Being part Irish, I could talk about my ancestry as Christina did last week. Except I don’t know much about being Irish. I’ve never had the privilege of visiting the Emerald Isle, though I’d like to. My ancestor—both my paternal grandmother and my paternal grandfather descend from the same Murphy (many generations removed)—came from Ireland in the 1700s. In fact that’s about the only information I have on him. Even his first name is unknown.

However, since I have already done a bit of research for my first historical novel, which is set on the outskirts of Struy, Scotland in the year 1650, I decided to share about the one thing I found that surprised me the most.


Until the late 1950s, Scotland had not formally celebrated Christmas for around 400 years.

Surprised? Maybe, maybe not. I sure was. So I read more. I had to know why.

It turns out that when the church was reformed in the 1580s, Christmas festivities were banned because they were seen to be too “Popish” or too supportive of Romanism. The church outlawed the day that remembered the birth of the Savior. 


Today Christmas in Scotland is celebrated much like we do in the US with Christmas trees and presents, but with a more sedate feel. The days are quite short—sunrise around 8:45 am and sunset around 3:45 pm—so the extra lights add cheer to otherwise dark days.

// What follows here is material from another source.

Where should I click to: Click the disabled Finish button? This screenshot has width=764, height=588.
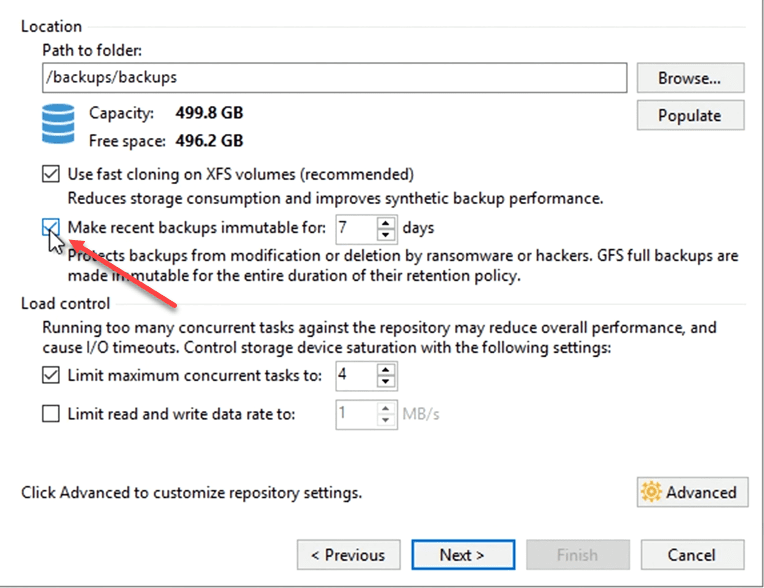click(577, 555)
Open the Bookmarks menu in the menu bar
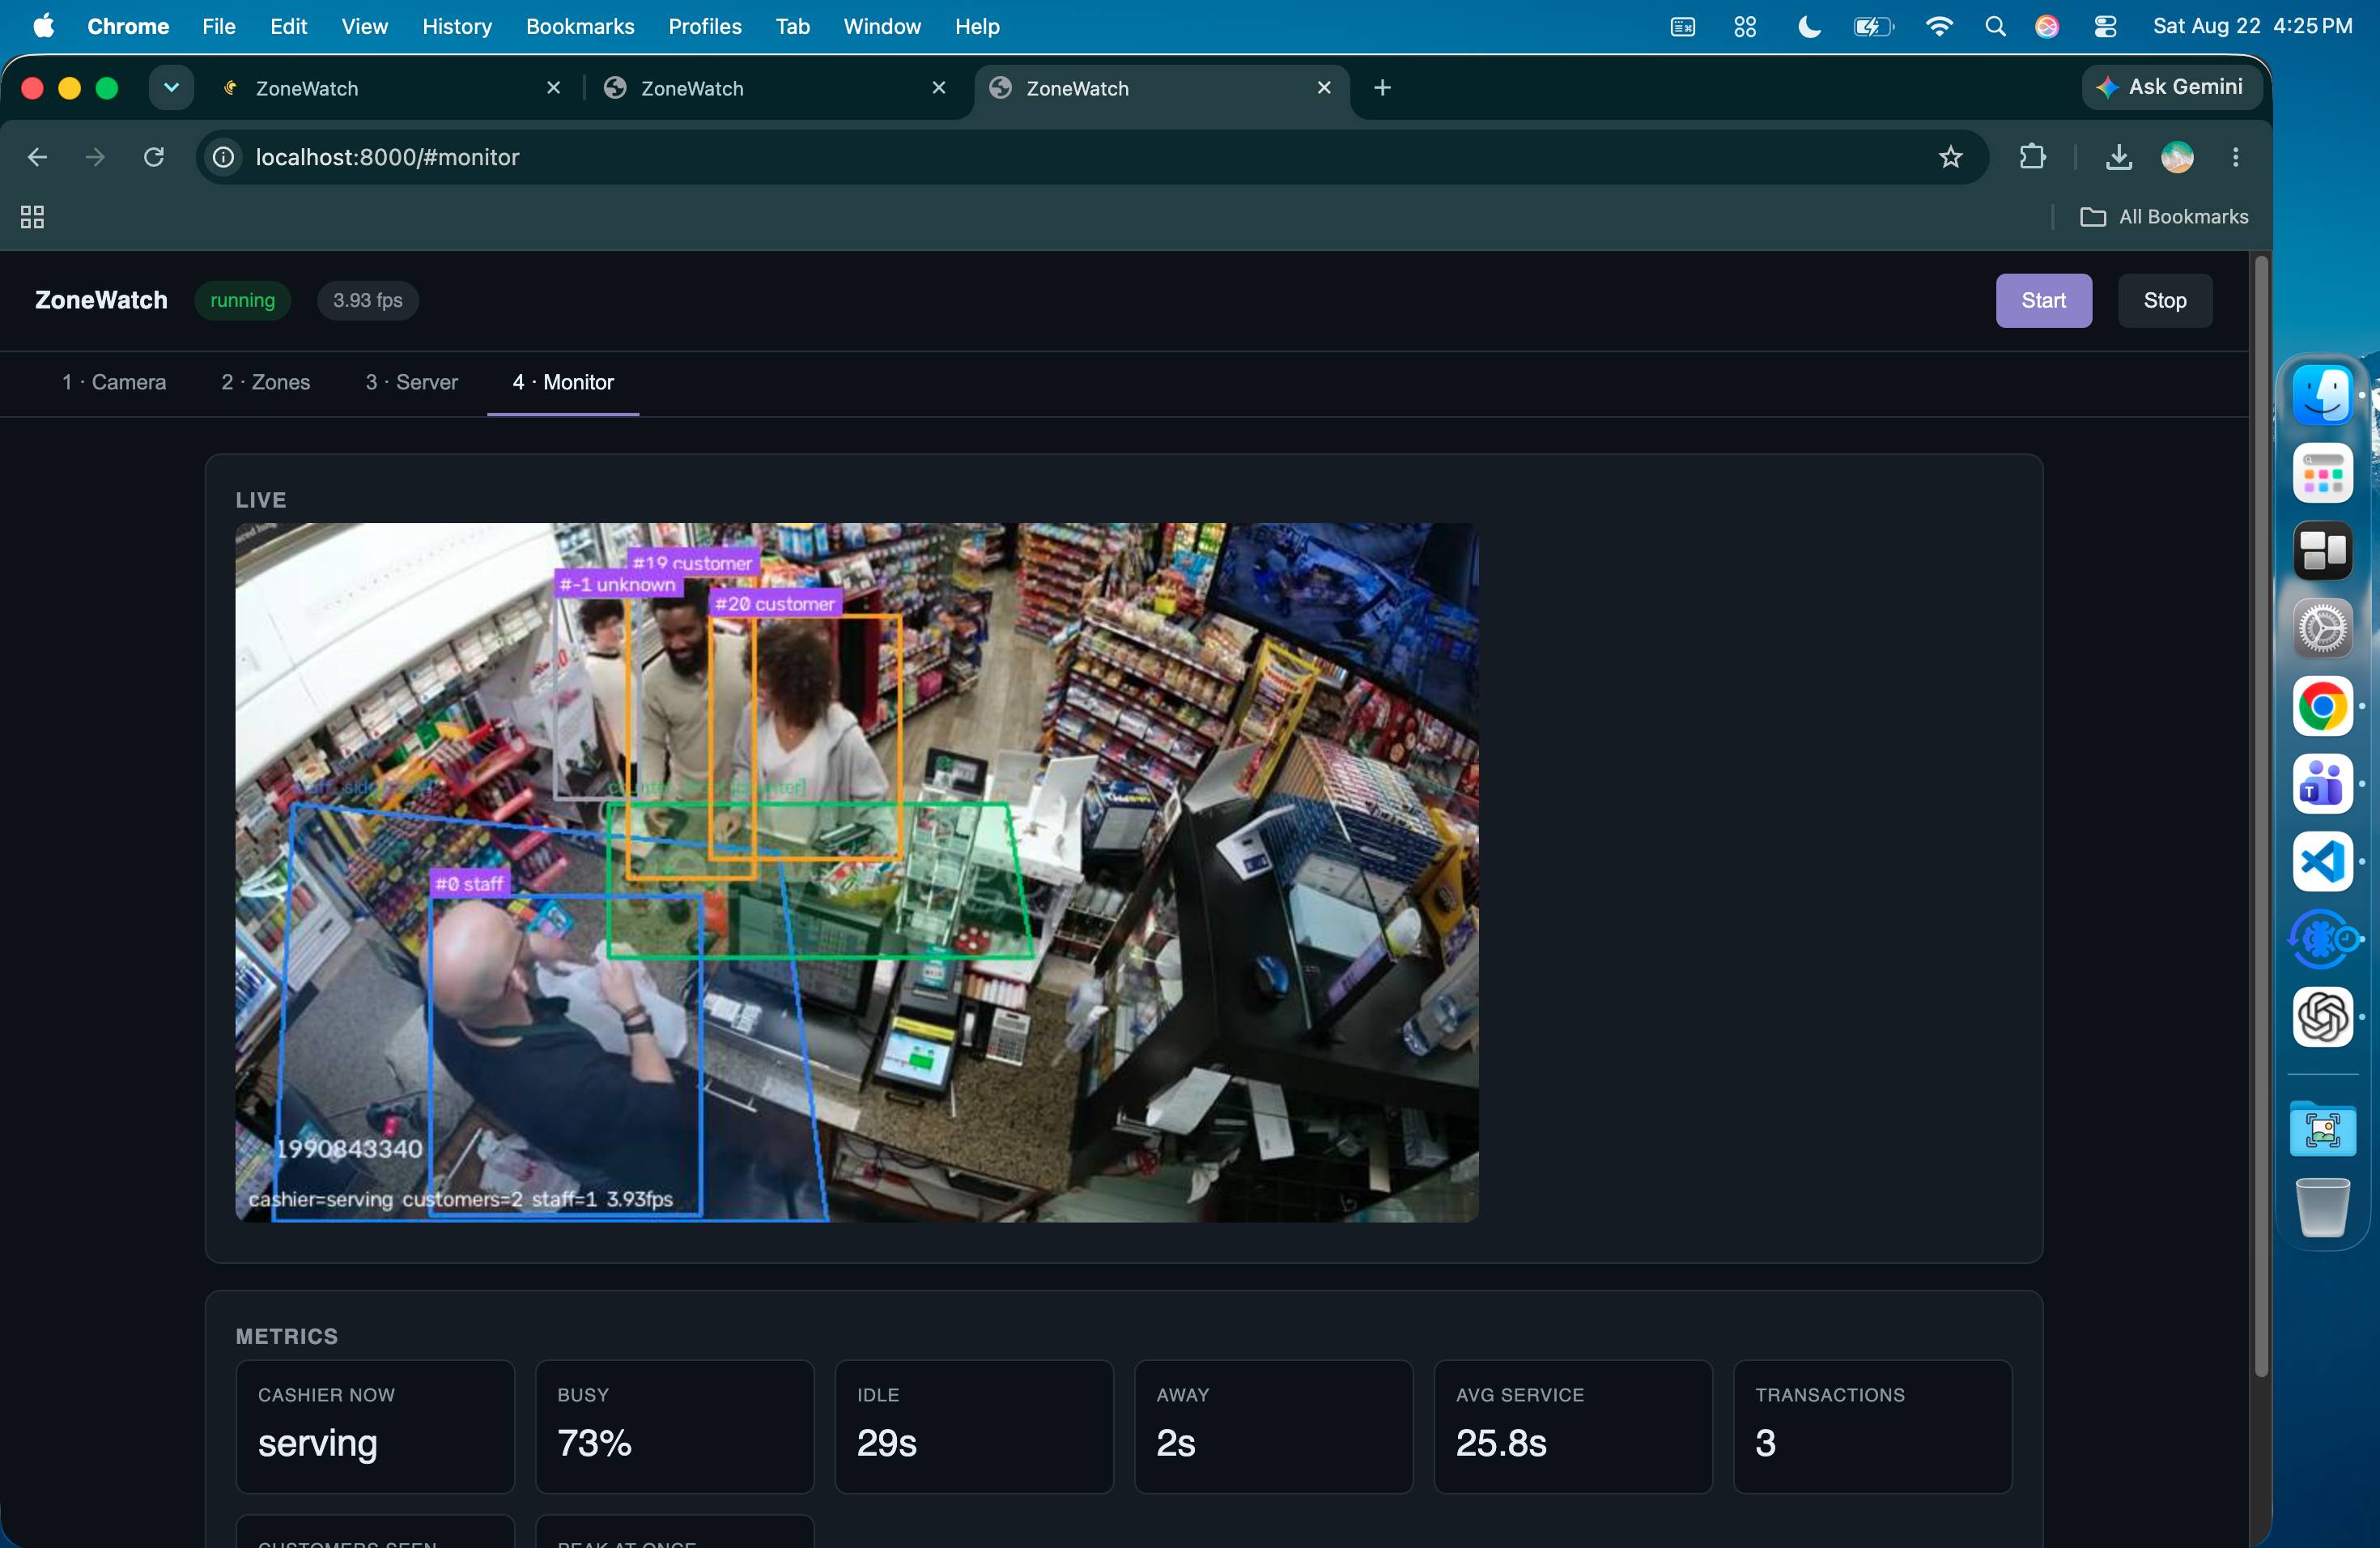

Their food selections are a bit different than our typical turkey supper. Their first course would probably include some sort of soup or smoked salmon. The main course would be roast turkey, beef, pork, goose, venison, salmon, chicken, or pheasant served with roasted potatoes or parsnips, stuffing (made from forcemeat (liver, bacon, breadcrumbs and spices) and/or chestnuts), bacon rolls, chipolata sausages, and a variety of vegetables including brussel sprouts, and carrots, all served with gravy, bread sauce, and cranberry jelly. The dessert, according to, would be Scottish Christmas pudding served with rum sauce, brandy butter, fresh cream or custard.

I would like to try some of these dishes, but they could keep the brussel sprouts (ewww!) and the forcemeat  😛

Writing Prompt: Tell us about one tradition that is important to your family. It doesn’t have to revolve around Christmas. It could be birthday celebrations, or summer vacations. How did it get started?  Do you see yourself continuing this tradition for many years to come?